*** Given entries Section Begins ***
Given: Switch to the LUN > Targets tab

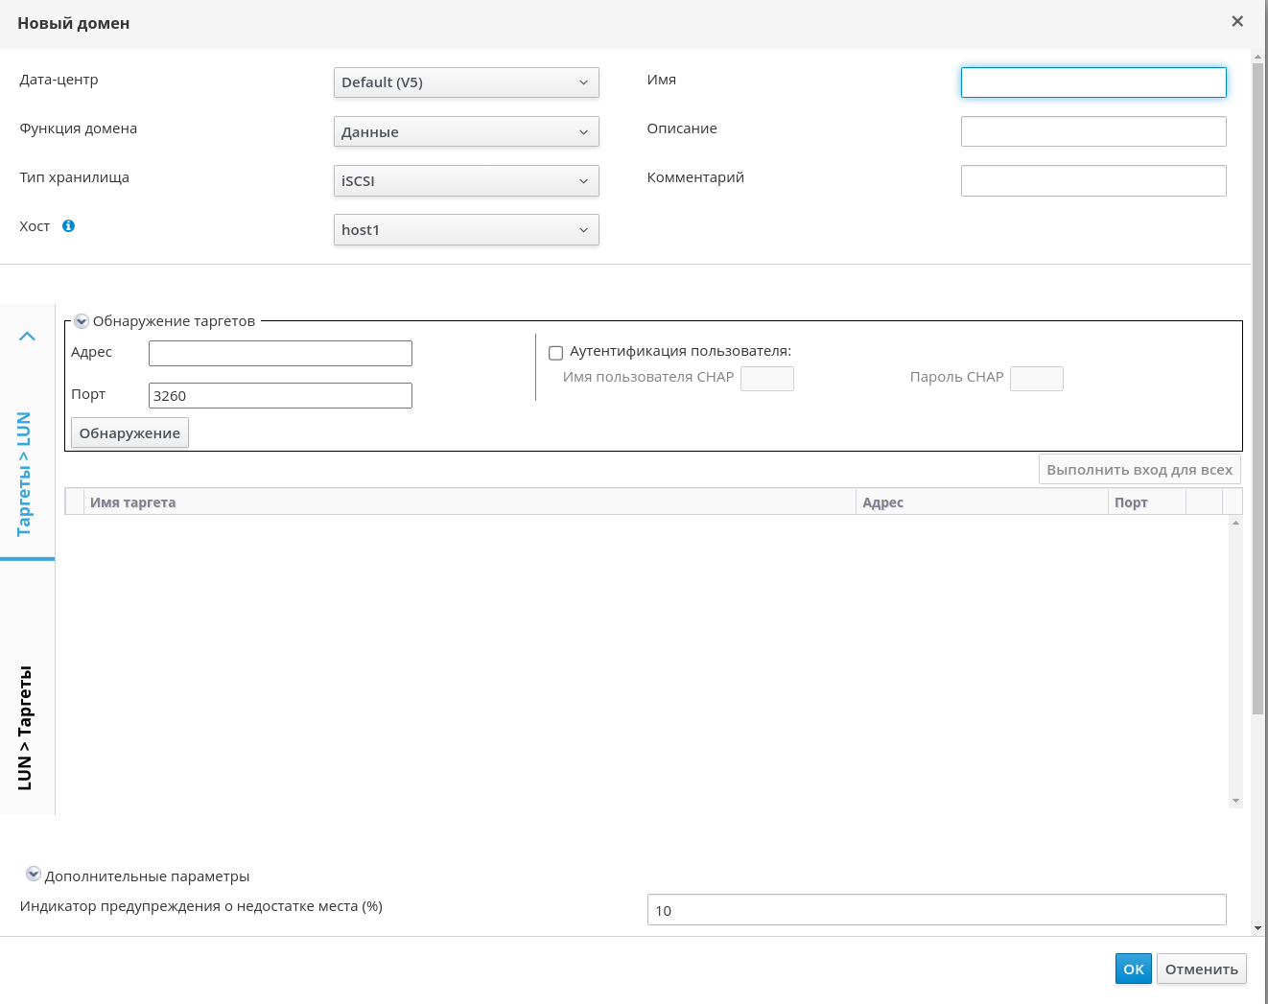Looking at the screenshot, I should (x=25, y=727).
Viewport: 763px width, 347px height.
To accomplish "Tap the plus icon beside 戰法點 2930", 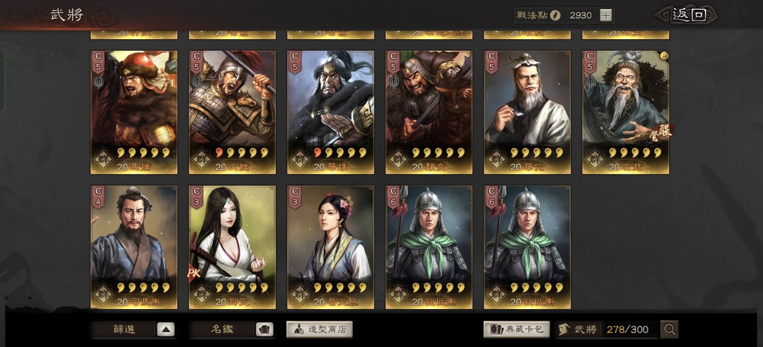I will 605,15.
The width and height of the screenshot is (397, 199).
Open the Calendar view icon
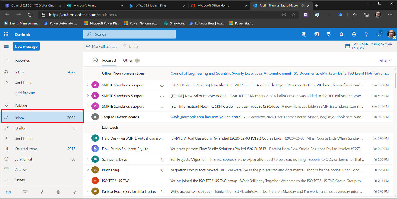pyautogui.click(x=25, y=192)
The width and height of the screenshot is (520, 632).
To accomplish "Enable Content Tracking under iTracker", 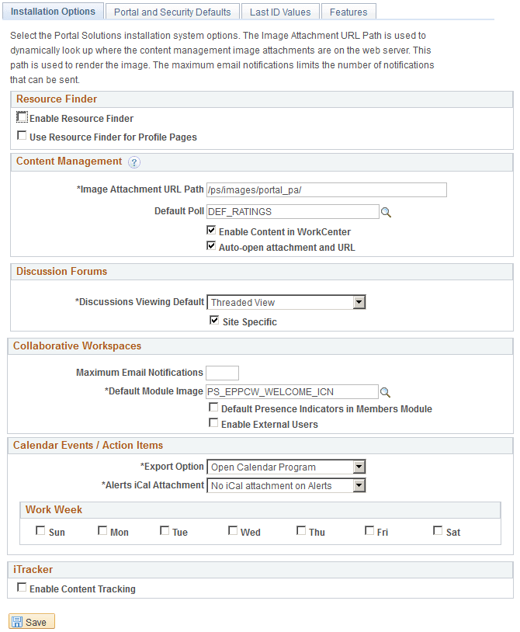I will point(22,587).
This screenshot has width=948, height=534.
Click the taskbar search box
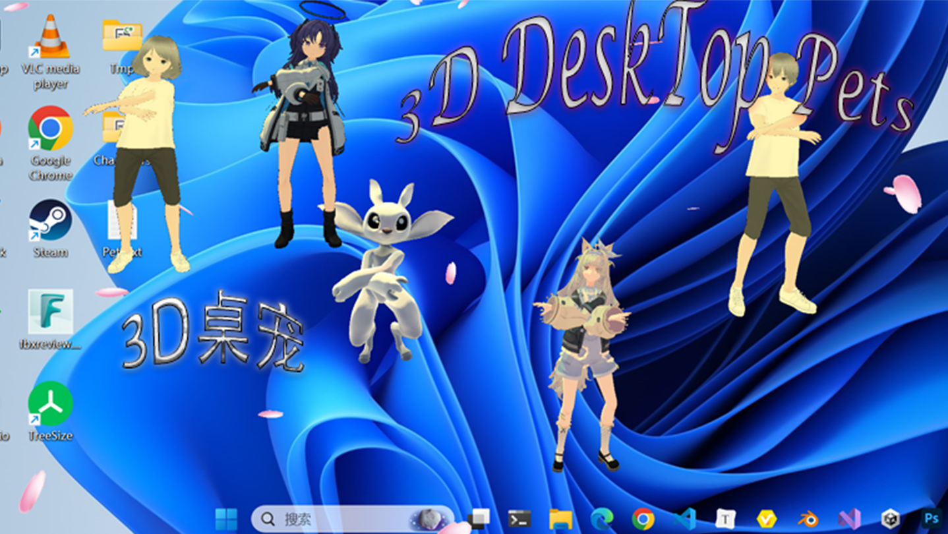pyautogui.click(x=343, y=519)
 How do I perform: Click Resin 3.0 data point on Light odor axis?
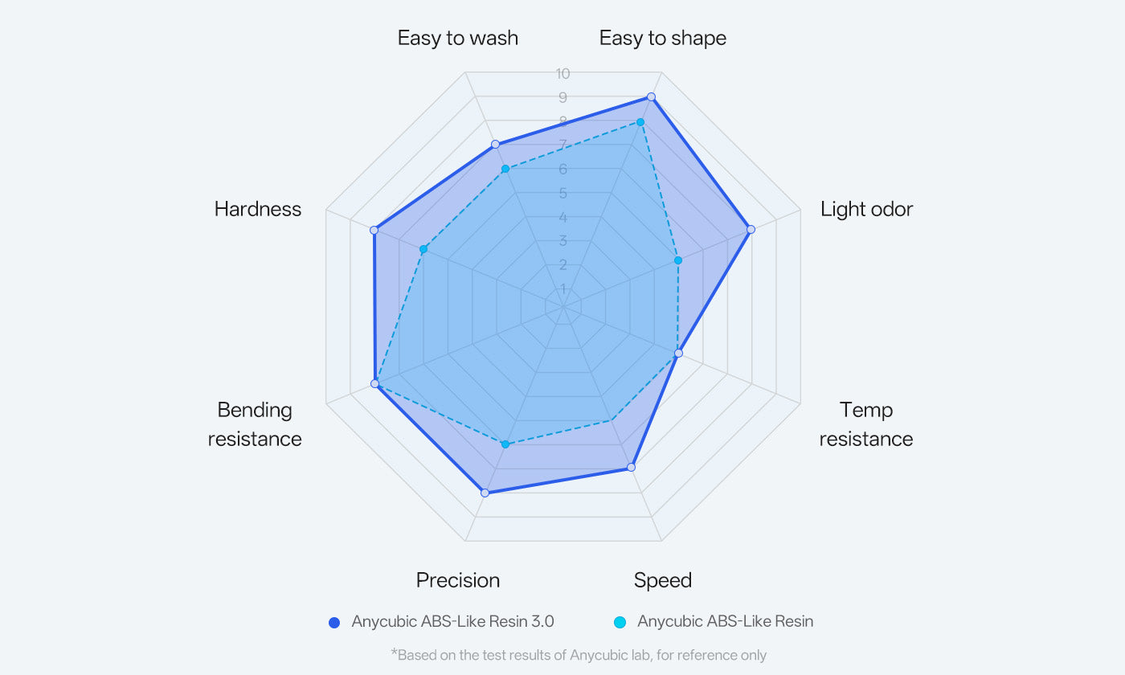[751, 230]
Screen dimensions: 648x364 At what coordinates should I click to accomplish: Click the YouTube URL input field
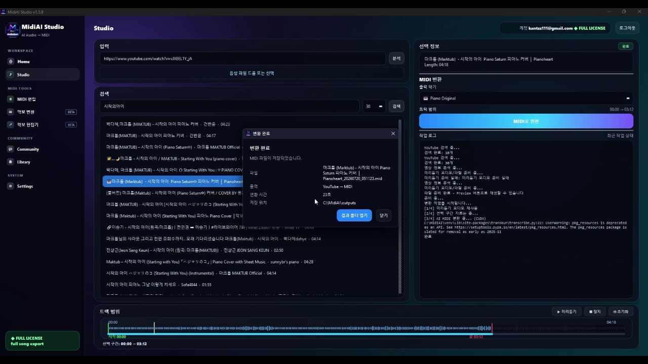click(x=242, y=59)
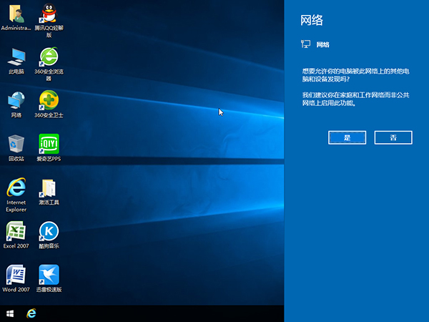Screen dimensions: 429x322
Task: Open Internet Explorer from the taskbar
Action: point(31,313)
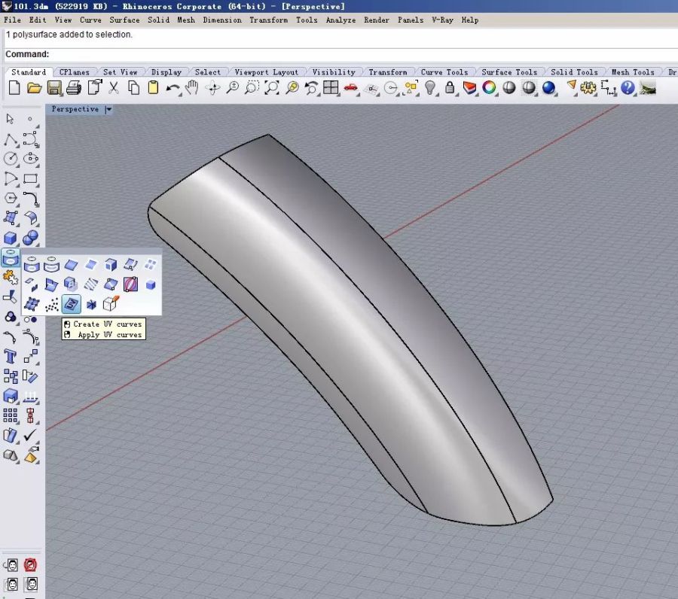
*** Given entries Section Ends ***
• Required action: Where the string "width" appears in a line of the entries above, return that line.

• Solution to this task:
Viewport: 763px width, 347px height.
The width and height of the screenshot is (397, 199).
The width and height of the screenshot is (520, 632).
This screenshot has width=948, height=534.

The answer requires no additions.